_Brief_.
Return every line of the listing that includes the string "agent".
::: Dataset entries
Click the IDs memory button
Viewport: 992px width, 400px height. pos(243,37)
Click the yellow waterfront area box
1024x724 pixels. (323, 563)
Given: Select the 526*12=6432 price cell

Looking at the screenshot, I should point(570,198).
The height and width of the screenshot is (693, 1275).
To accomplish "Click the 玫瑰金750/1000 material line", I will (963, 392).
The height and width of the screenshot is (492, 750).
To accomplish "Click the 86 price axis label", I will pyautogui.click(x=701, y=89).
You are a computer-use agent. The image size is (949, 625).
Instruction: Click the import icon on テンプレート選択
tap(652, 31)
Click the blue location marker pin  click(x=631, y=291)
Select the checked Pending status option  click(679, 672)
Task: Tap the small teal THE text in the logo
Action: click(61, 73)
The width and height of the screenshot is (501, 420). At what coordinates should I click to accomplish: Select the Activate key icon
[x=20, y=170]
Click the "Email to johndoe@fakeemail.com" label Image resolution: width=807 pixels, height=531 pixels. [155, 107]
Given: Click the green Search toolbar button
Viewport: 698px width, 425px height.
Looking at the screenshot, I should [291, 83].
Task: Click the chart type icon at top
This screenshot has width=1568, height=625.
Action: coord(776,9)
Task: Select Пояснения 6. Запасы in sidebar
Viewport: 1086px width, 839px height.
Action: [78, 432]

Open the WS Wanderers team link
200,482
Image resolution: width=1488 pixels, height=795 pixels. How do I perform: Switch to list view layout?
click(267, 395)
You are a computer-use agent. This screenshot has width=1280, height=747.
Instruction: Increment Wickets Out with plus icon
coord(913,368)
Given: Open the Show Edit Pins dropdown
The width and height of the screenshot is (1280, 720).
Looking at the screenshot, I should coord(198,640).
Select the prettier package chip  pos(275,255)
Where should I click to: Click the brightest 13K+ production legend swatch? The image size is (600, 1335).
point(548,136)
::::::
_Answer to this task_.
You are a computer-use agent. The image size is (949, 625).
You are a computer-use agent. This screenshot has width=1280, height=747.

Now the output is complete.